Consequentementecom as
novas descobertas aprendem a usar as mãos, os dentes, como instrumentos de
defesa. Numa fase anterior, talvez tenha sido o choro o instrumento mais
usado para marcar a atenção. Não é fácil para a criança aprender a
conviver com outras crianças da mesma faixa etária, que também disputam
atenção. A mordida faz parte dos mecanismos de defesas mais primitivos do
homem.
Quando ele não consegue
outra forma de comunicação, ou explorar o ambiente da forma que lhe agrada
é possível que use esse artifício para marcar seu espaço.
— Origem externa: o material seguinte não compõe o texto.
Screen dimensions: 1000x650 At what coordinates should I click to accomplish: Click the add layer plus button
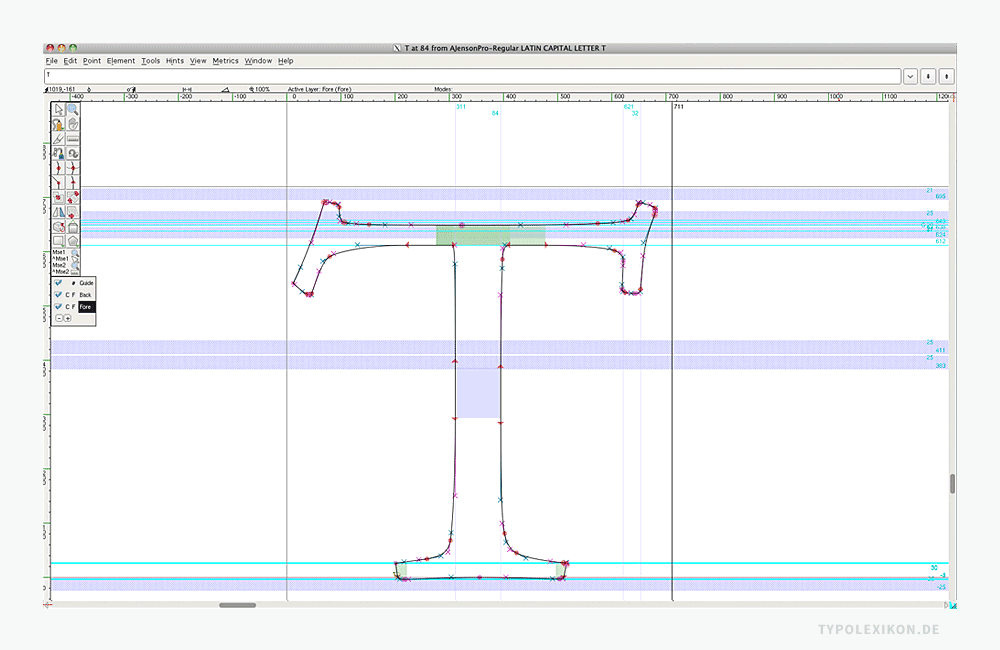coord(67,318)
Cabem aos pais,
professores, não supervalorizarem a mordida em si, e sim as causas que
levaram uma a morder, e a outra a permitir ser mordida. Quanto à escola,
sabendo que está engajada com crianças que estão na fase de dividir,
interagir. E se para nós adultos isso já não é tão simples, imagine para
uma criança. É necessário trabalhar de forma lúdica pedagógica os
sentidos, os gostos, o afeto e a divisão de espaço necessária para uma boa
convivência.
Acredito ainda, que os pais
devam ficar cientes que isso é um fato comum nas salas de aula onde
convivem crianças que estão ainda em fase de amadurecimento do Sistema
Nervoso Central. Elas experimentam as reações dos outros através de suas
ações e conseqüências.
Os adultos necessitam usar
de coerência e não supervaloriza a mordida. Muitas vezes, crianças que
mordem na escola são crianças mais possessivas que querem atenção
exclusiva, filhos únicos, filhos de pais que estão em processo de
separação, ou ainda crianças que estão com irmãozinhos recém nascidos em
casa. De alguma forma ele precisa extravasar suas angustias e ansiedades.
Como ainda não tem um repertório de vocabulário eficiente para
comunicar-se utilizam o mecanismo da mordida como manifesto. Um trabalho
em grupo, com argila, onde se trabalha a função da boca, dos dentes, da
língua, da saliva, dos lábios, etc., acaba sendo um instrumento pedagógico
bastante eficaz.
Desta forma ele vai
assimilar as funções e consequentemente o professor vai poder interpretar
melhor a conceito interior de seus conflitos internos. A questão da
mordida deve ser trabalhada dentro da escola. E as causas das mordidas
precisam de uma avaliação mais minuciosa entre os pais e a equipe
pedagógica, para juntos reconquistarem a harmonia entre os pequenos, os
pais e a escola.
Vale lembrar que somos
todos inocentes, tanto a criança que agride através da mordida,
expressando seus conflitos internos, quanto à criança que não aprendeu
seus mecanismos de defesas. Os pais que entram em angustias ao defenderem
seus pequenos, quanto à escola que depara com essa situação e muitas vezes
se sente impotente ao receber o rótulo de negligente. A coerência entre os
adultos é a melhor forma de suavizar esses pequenos conflitos diante da
vastidão de angustia do mundo dos adultos.